### Entries shown
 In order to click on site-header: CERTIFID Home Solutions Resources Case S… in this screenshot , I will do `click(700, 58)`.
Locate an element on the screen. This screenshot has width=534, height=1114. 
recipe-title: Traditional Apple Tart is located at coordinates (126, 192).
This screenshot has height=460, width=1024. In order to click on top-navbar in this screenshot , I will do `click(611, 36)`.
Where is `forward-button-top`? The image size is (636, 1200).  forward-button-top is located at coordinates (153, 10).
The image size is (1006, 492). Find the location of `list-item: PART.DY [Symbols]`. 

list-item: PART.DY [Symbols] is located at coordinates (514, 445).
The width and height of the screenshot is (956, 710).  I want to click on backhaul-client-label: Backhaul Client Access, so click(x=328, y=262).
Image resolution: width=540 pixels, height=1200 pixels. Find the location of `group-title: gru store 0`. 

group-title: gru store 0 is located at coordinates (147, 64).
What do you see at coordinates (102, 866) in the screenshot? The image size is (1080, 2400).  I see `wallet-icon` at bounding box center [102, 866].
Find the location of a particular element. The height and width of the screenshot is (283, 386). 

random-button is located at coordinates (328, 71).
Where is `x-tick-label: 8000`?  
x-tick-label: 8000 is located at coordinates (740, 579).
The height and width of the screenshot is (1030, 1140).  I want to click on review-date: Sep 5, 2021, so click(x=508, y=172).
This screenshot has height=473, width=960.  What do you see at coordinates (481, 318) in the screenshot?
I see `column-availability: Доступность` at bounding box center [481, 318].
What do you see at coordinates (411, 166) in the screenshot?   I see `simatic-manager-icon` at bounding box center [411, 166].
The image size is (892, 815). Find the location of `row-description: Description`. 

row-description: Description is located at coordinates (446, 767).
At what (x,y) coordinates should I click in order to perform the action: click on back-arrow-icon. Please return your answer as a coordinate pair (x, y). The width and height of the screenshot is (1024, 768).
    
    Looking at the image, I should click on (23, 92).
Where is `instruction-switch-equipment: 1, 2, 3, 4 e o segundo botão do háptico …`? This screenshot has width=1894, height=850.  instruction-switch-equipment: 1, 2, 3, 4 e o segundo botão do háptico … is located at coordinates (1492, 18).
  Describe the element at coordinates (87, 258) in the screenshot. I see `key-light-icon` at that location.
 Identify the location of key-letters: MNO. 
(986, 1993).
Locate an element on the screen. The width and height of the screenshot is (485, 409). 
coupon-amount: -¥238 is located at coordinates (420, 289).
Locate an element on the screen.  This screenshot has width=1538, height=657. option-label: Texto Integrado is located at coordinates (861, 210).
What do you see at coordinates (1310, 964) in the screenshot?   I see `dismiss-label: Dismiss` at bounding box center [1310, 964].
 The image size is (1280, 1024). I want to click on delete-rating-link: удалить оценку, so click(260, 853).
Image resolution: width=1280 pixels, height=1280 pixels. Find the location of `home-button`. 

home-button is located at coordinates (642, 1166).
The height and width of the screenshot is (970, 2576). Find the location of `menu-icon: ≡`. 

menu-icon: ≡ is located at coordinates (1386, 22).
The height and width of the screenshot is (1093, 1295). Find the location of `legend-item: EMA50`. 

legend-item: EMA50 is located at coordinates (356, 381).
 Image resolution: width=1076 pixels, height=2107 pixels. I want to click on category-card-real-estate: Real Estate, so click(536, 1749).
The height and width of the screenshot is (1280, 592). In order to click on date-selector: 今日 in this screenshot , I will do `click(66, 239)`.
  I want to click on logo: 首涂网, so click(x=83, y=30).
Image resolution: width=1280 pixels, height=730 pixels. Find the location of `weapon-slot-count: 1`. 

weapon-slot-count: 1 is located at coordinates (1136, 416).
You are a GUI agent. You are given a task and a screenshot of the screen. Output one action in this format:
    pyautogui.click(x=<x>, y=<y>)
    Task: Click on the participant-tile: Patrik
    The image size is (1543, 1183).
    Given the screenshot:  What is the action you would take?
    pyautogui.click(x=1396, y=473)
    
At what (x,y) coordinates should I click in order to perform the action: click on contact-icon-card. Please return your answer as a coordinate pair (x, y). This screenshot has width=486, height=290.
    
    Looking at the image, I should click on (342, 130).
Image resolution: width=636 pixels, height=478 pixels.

### What is required
Count the lines in the items above that contain the string "description". Reply with that number alone.

### Answer below
2